Kurang Tambah Kelengkapan kata




Saya bingung mengartikan lengkap menulis kata. Jaman semakin canggih atau saya yang masih kampungan. Banyak sekali huruf yang ditambahkan dan banyak juga huruf yang di kurangkan dalam satu kata. Mungkin mengikuti tren gaya bahasa atau sekedar keren-kerenan, yang jelas masih belum paham.

Jadi teringat seorang ibu segala anak, begitulah saya memberinya julukan. Beliau wanita cerdas dan selalu memperhatikan ucapan yang akan di keluarkan terutama buat anak-anak dengan tingkatan usia. Kepada yang dewasa, remnya blong alias “Kepahaman dan Kamusan, tidak paham baca kamus tidak mengerti perhatikan kamus kehidupan. Orang dewasa itu terlalu kalau harus saya mengejanya kata demi kata.” begitu kata beliau.

Beliau tidak pernah mengurangkan satu huruf atau melebihkannya terlebih memodifikasi. Menurut “ibu segala anak”, ejaan kata yang kita keluarkan jadi perhatian dan contoh kepada pendengarnya karena itu perhatikan durasi dan penggalan kata sesuai dengan kemampuan cara menangkap anak. Kalau kita berkata, 'za' dari kata 'saya' atau persamaan 'saia', Anda bisa bayangkan apa yang terjadi ? Istilah kerennya “suami kencing berdiri istri kencing berlari” karena contoh yang baik datangnya dari kepala rumah tangga diamalkan oleh istri dan jadi contoh kepada anak. Tiap orang adalah pemimpin dan lingkungan adalah binaan, tidak bisa dibayangkan kalau contoh salah yang kita berikan dan dikerjakan oleh oranglain.”

Kemudian saya teringat seorang sahabat yang selalu menulis capcay di setiap akhir komentar dan satu sahabat yang menyarankan saya menghilangkan kode unik pada kolom komentar. Alasannya simple, memudahkan pengunjung memberikan komentar. Kemudian saya bertanya pada sahabat lain, apa tujuan kata unik itu di sediaka ? Beliau menjawab untuk mengontrol komentar spam. Bagaimana pengaruhnya, kurang tambah kelengkapan kata ? Sangat berpengaruh pada ribot google saat membaca.

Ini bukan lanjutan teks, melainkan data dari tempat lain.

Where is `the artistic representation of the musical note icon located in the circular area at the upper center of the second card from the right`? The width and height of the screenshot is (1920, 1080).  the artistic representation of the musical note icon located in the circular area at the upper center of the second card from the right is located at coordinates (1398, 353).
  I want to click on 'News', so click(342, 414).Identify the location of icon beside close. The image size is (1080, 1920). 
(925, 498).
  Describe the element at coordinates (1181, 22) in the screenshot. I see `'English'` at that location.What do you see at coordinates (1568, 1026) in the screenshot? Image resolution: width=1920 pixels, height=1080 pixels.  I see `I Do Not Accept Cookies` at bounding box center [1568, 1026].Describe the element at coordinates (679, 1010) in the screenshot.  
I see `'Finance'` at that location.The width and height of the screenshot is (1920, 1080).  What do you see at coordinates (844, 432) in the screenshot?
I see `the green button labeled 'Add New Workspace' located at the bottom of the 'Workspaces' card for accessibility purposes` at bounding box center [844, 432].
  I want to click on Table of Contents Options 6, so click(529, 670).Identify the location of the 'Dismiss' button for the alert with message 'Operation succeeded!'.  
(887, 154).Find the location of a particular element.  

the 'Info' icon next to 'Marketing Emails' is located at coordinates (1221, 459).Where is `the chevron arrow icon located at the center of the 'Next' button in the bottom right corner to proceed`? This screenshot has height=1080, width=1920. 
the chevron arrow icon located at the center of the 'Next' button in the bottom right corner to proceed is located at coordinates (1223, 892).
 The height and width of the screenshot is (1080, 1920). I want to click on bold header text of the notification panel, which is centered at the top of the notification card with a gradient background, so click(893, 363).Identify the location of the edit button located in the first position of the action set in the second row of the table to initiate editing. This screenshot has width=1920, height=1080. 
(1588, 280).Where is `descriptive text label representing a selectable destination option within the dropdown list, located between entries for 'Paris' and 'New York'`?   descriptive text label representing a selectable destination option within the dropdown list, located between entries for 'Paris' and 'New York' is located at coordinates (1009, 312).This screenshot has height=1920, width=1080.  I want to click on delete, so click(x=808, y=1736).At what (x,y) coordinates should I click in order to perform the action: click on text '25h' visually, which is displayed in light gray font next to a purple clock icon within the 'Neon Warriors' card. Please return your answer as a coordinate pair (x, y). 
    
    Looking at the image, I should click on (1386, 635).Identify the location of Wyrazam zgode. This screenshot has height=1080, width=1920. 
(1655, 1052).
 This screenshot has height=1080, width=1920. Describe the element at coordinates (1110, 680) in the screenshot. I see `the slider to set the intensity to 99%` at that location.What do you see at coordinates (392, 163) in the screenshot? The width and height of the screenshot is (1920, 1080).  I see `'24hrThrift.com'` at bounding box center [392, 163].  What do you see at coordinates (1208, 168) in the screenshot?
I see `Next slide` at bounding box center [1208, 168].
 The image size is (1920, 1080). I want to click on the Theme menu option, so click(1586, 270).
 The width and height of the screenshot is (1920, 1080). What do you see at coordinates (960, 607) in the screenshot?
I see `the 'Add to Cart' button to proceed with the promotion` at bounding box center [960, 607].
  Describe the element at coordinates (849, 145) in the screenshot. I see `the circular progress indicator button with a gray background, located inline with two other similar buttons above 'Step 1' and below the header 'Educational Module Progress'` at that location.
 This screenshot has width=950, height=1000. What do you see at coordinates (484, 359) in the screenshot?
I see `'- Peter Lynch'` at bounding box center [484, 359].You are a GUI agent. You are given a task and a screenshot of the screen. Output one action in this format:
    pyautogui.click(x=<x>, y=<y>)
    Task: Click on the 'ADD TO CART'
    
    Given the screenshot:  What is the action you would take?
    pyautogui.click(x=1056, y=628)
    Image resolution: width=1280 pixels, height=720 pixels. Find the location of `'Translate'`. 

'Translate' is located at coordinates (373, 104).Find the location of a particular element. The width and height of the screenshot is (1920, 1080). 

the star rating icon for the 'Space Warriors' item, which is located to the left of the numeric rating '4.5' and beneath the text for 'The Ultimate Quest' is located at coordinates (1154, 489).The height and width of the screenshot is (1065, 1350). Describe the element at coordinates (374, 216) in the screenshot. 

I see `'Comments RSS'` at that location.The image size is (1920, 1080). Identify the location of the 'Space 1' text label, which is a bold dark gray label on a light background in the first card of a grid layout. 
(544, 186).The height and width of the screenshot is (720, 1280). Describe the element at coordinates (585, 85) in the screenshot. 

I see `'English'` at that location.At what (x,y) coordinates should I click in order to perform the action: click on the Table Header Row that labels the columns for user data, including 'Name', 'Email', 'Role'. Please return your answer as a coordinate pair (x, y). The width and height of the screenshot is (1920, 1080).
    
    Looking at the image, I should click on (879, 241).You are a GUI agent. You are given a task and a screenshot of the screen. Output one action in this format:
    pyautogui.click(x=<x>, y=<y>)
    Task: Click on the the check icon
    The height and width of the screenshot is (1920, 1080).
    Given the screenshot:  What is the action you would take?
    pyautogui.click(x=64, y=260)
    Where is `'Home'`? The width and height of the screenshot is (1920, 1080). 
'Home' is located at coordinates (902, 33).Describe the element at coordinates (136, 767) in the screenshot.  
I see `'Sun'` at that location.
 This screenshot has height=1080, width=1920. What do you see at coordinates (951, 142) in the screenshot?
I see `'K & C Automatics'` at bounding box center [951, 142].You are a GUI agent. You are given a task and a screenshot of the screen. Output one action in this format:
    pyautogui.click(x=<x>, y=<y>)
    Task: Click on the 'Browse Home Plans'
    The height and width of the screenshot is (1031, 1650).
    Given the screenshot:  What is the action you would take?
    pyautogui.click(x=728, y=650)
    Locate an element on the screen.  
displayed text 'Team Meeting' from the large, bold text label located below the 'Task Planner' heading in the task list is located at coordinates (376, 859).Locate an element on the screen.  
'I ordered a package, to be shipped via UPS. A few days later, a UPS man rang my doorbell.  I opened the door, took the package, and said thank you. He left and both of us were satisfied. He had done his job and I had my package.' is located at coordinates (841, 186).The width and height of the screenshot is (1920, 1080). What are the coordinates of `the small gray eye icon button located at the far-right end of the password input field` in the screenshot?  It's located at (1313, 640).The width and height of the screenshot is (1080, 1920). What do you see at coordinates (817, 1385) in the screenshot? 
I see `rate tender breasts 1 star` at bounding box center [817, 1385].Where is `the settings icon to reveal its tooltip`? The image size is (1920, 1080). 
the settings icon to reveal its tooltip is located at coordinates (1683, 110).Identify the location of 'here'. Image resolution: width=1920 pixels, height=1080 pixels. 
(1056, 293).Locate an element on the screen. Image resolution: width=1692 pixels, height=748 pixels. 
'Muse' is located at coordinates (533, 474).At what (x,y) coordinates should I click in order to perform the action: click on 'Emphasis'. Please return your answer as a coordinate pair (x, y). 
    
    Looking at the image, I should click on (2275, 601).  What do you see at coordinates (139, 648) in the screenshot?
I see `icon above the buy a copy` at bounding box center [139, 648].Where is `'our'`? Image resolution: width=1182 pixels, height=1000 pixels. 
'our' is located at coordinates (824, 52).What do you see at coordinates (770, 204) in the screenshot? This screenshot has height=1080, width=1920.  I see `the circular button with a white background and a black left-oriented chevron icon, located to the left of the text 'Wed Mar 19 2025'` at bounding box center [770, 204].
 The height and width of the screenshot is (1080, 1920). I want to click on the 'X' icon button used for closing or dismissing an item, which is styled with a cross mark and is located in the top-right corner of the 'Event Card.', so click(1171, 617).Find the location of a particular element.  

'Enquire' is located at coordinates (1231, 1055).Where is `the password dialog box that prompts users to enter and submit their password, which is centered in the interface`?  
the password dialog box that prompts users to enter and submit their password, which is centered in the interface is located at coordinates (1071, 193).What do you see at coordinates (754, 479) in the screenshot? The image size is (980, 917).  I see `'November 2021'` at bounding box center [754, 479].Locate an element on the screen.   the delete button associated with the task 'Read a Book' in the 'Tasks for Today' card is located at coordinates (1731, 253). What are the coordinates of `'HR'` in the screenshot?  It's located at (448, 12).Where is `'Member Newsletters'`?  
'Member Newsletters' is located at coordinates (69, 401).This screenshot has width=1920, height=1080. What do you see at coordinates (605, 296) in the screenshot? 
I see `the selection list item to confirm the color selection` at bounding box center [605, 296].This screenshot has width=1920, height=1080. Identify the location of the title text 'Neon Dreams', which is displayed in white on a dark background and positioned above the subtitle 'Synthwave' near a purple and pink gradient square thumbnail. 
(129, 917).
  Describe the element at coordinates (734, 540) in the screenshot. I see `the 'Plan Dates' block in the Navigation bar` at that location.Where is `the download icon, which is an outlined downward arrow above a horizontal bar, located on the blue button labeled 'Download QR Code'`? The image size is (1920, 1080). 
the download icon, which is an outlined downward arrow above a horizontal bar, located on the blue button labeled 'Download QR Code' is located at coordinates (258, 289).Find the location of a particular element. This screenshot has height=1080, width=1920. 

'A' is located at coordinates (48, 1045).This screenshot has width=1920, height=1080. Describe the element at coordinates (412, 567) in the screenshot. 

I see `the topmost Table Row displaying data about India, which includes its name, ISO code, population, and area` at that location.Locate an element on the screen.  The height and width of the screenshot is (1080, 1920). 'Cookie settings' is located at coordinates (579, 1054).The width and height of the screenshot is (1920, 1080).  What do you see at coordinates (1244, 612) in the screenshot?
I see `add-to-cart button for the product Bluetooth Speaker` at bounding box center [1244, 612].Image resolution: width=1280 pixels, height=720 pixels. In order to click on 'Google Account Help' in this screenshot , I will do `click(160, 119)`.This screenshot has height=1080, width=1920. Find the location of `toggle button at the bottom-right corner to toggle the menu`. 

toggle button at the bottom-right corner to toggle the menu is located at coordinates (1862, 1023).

Bagaimana menurut sahabat ? Robot bisa membaca kata yang lengkap, anak balita belajar membaca ejaan kata yang benar. Lalu kita para komentator yang berbalas sapa kunjung mengunjungi blog sahabat, haruskah kembali melihat kamus buku dan kamus kehidupan atau les privat kepada beliau “ibu segala anak” ?

Saya masih bingung dalam hal ini. Bila ada sahabat yang lebih paham, mohon kebaikannya untuk berbagi mengingat ilmu yang baik lebih berguna bila diamalkan.